Selon M. Saher, le blâme reposerait exclusivement sur Mme Redford et son personnel politique. «Il serait malvenu, pour quiconque, d'extrapoler nos conclusions à l'ensemble de la fonction publique albertaine», conclut M. Saher.

«De façon générale, les pratiques de dépenses et d'utilisation des biens publics par Mme Redford et son bureau ne respectent pas les objectifs publics», écrit M. Saher. «Comment cela a-t-il pu se produire? La réponse tient dans l'aura de pouvoir entourant l'ex-première ministre et son bureau, ainsi que dans la culture voulant que l'influence de son bureau ne devait pas être contestée.»

Mme Redford a démissionné en mars de son poste de première ministre, alors que la révolte grondait au sein de son caucus en raison de son style de leadership et de ses dépenses somptuaires. Elle a aussi quitté son poste de députée mercredi, et a reconnu dans une lettre qu'elle avait commis des erreurs pendant qu'elle était au pouvoir, et qu'elle en assumait l'entière responsabilité. Mme Redford a toutefois refusé de commenter davantage.

Le premier ministre par intérim, David Hancock, qui a obtenu le rapport d'audit vendredi dernier, souhaitait mercredi que la Gendarmerie royale du Canada (GRC) se penchera sur les conclusions du vérificateur général. Il a aussi fait savoir que le Parti progressiste-conservateur remboursera le gouvernement pour le coût des vols utilisés par Mme Redford à des fins partisanes.

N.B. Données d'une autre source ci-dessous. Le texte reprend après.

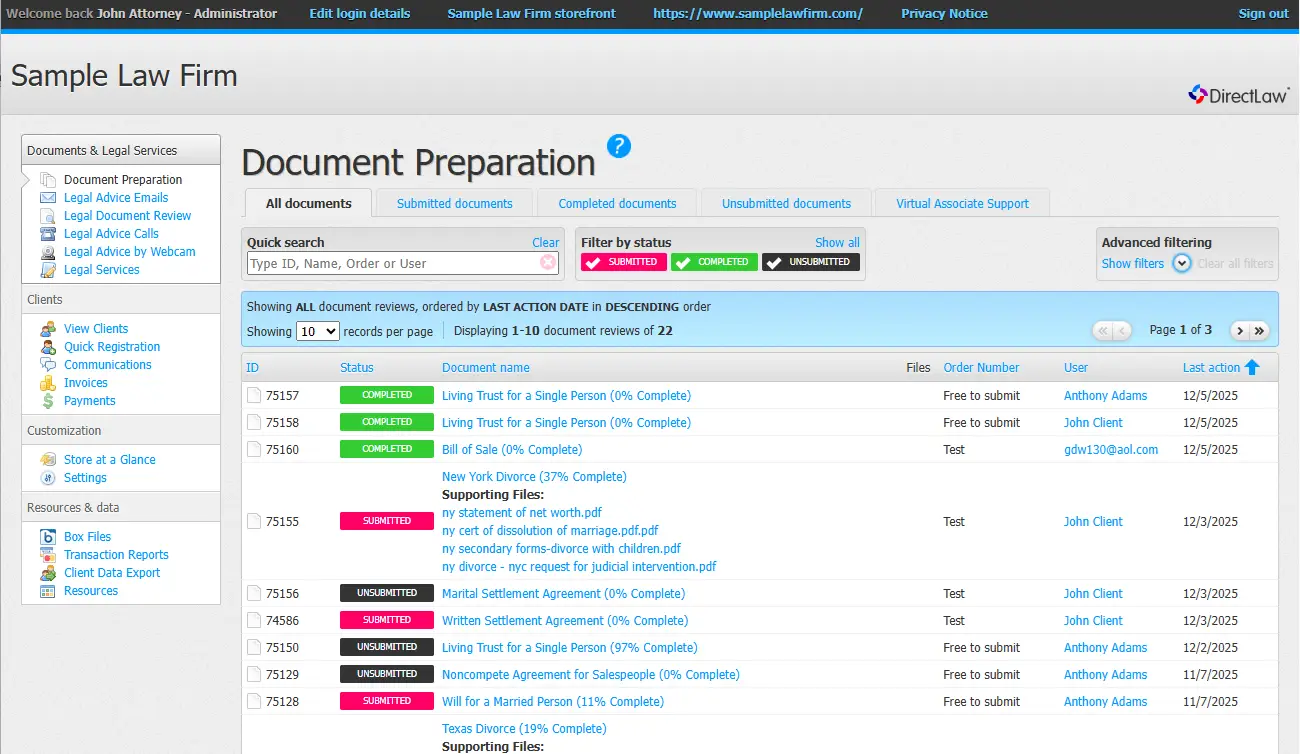Sign out of the administrator account
1300x754 pixels.
pos(1263,13)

M. Hancock a affirmé que le gouvernement acceptait les recommandations du vérificateur général et agira immédiatement pour «les mettre entièrement en vigueur».

De son côté, le ministre de la Justice a indiqué jeudi avoir conclu des ententes pour que des procureurs de l'Ontario travaillent avec la GRC afin d'examiner les dépenses de Mme Redford. Selon Jonathan Davis, le recours à des avocats provenant de l'extérieur de la province permettra de s'assurer que l'enquête demeure indépendante et fasse disparaître toute possibilité de conflit d'intérêts.

Des «réservations en bloc» de sièges

Les six recommandations de M. Saher incluent la surveillance par le Conseil du trésor des dépenses du premier ministre et de l'usage des avions gouvernementaux. Il recommande aussi que le gouvernement clarifie sa politique sur ces avions afin de s'assurer qu'ils ne soient pas utilisés à des fins partisanes.

M. Saher a énuméré diverses fautes dans son rapport, notamment une pratique de «réservations en bloc» de sièges sur un appareil gouvernemental pour donner une impression de pleine capacité «afin d'empêcher que d'autres passagers prennent place sur le même vol» que la première ministre et son personnel.

Il a aussi conclu que Mme Redford avait fait usage des appareils du gouvernement pour participer à des activités du Parti progressiste-conservateur, organisant parfois des événements à caractère gouvernemental au même moment.

À deux reprises, elle a profité de ces avions pour des voyages à caractère plus personnel - des funérailles familiales à Vancouver, et une fin de semaine à Jasper. Sa fille a pris place à bord lors de ces deux occasions, de même que lors de 48 autres vols, quelques fois avec des amis, et même d'autres fois en l'absence de sa mère.

M. Saher s'est aussi penché sur la mission commerciale de la première ministre en Inde et en Suisse, plus tôt cette année, dont les coûts avaient été fixés à 131 000 $ par le gouvernement. Ajoutant d'autres frais, tels que la planification préalable, la sécurité et le déplacement d'autres membres du personnel, le vérificateur général a plutôt établi les coûts à 450 000 $.

Peu après le dévoilement du rapport, le parti d'opposition Wildrose a appelé à la démission du ministre des Finances, Doug Horner, dont le ministère est responsable des avions du gouvernement provincial. Le Nouveau Parti démocratique (NPD) a réclamé une enquête publique.